Tourists trek Nepal's guerilla trail
The Guardian in Kathmandu
It is a very political itinerary for a Himalayan trek. Instead of just vistas over serried peaks and the opportunity to be photographed astride a yak, there are former combat zones and valleys that were a "liberated Maoist" zone only a decade ago.
The new route will take walkers on a three-week trip through the heartland of Nepal's 10-year civil war, which ended in 2006 and pitted government forces against a Maoist insurgency. The region was also home to many of the top Maoist commanders.
The scheme is backed by the prime minister, Pushpa Kamal Dahal, himself a former Maoist leader.
"Memorials are built in any country after major revolutions and [the] guerilla trail is a memorial of the war we have fought," said Dahal, who goes by the name Prachanda.
Lokendra Bahadur Bista, a former minister and rebel told the media at a press conference last week: "We fought the war, and this will help us to be a record for ourselves."
More than 16,000 people were killed during the conflict. The Maoists became the largest party in Nepal after the Constituent Assembly election in 2008 and have since led the government twice. However, grave political instability remains along with severe economic problems.
One aim of the new scheme is to diversify tourism in Nepal. Foreign visitors bring much-needed hard currency into the poor South Asian nation.
But major tourist destinations such as the valleys around the massifs of Everest and Annapurna are getting overcrowded and, in some places, dirty.

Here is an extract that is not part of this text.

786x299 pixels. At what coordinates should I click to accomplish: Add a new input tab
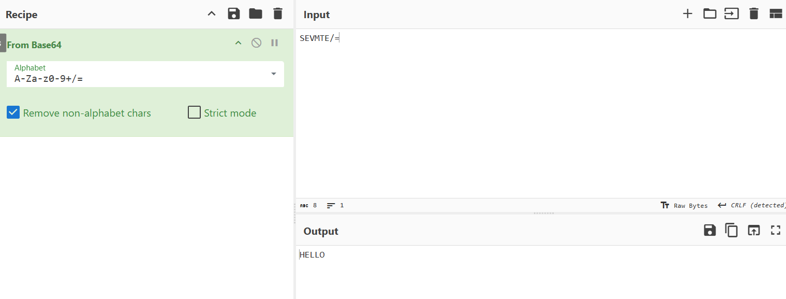pyautogui.click(x=687, y=14)

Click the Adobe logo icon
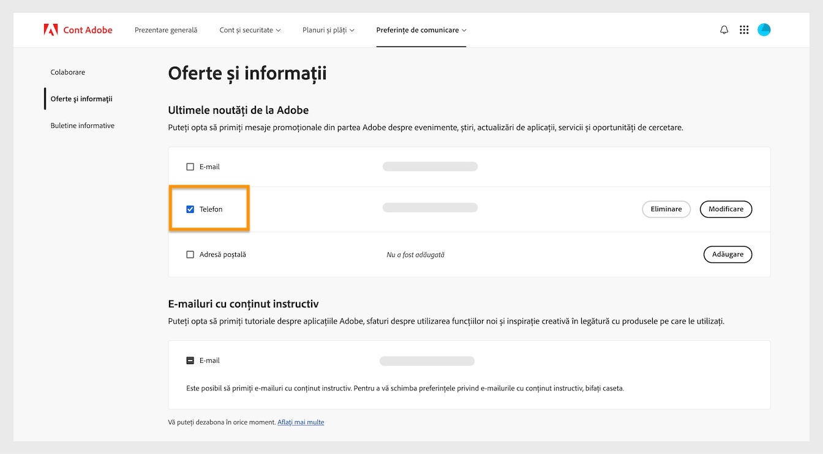coord(52,29)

"The concept of the guerilla trek emerged as we were looking for new avenues for tourism," said Kashi Raj Bhandari, an official at the Nepal Tourism Board.
Surendra Rana, a Nepali researcher, said the trek could benefit marginalised communities from which most of the guerillas were recruited at the initial stage of war.
"Trekkers and trekking can help them engage with the global community," Rana said.